WORK TASK -
Your answer must be the exact lines below, starting with the line with "Screen dimensions: 1456x819" and going on through the line with "The image size is (498, 470).", both included, with no pictures.

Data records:

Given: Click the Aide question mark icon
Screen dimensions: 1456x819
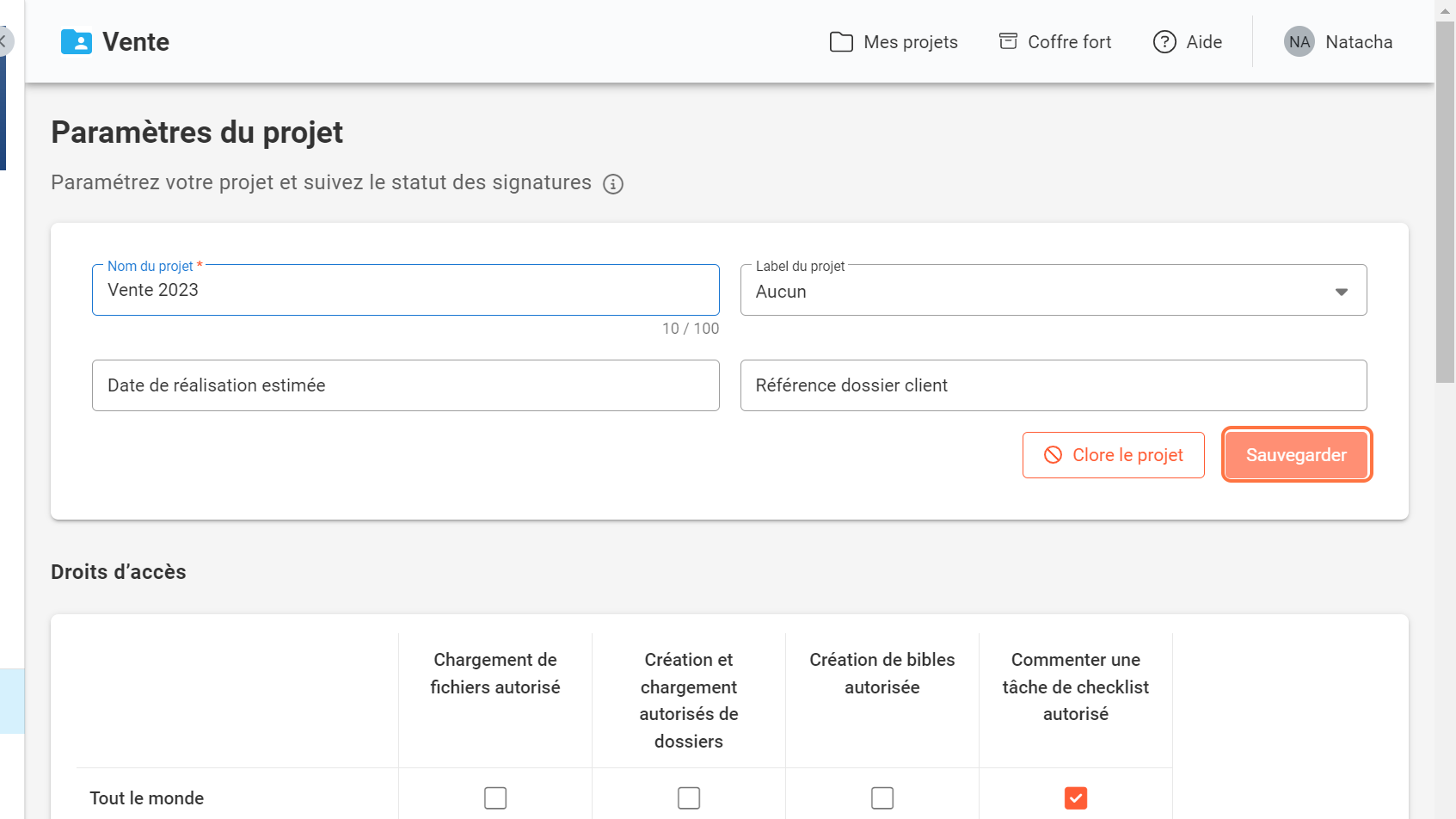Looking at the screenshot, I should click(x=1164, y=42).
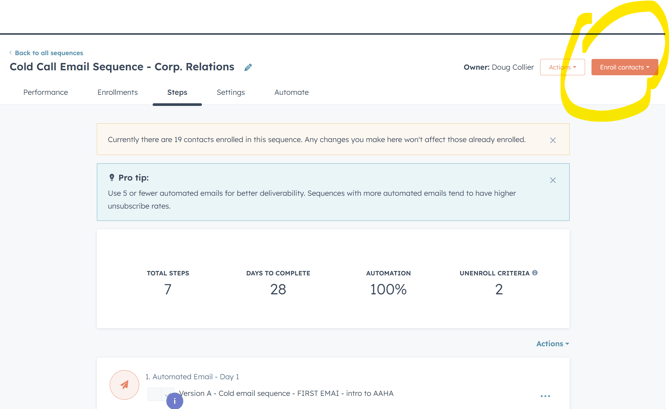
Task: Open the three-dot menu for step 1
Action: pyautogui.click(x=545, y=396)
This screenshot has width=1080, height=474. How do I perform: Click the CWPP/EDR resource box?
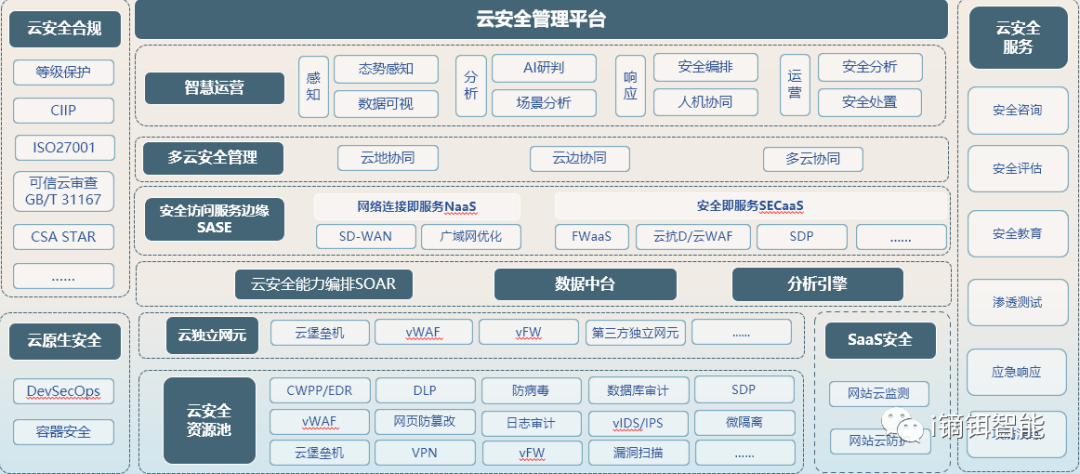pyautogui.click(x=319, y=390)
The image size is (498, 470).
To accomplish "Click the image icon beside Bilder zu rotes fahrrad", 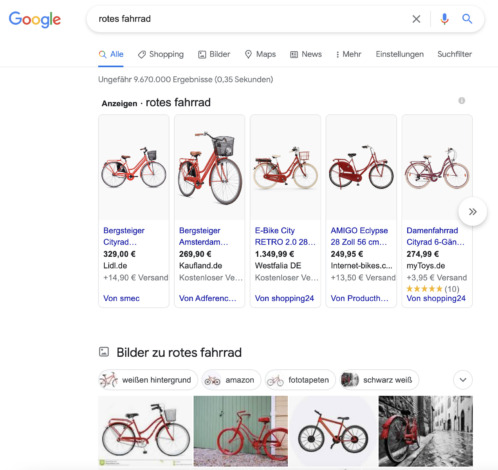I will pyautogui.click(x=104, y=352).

TASK OUTPUT -
Screen dimensions: 1456x819
Looking at the screenshot, I should click(x=1164, y=42).
Task: Open the three-dot menu for step 1
Action: pyautogui.click(x=545, y=396)
This screenshot has width=1080, height=474. How do I perform: Click the CWPP/EDR resource box?
pyautogui.click(x=319, y=390)
The image size is (498, 470).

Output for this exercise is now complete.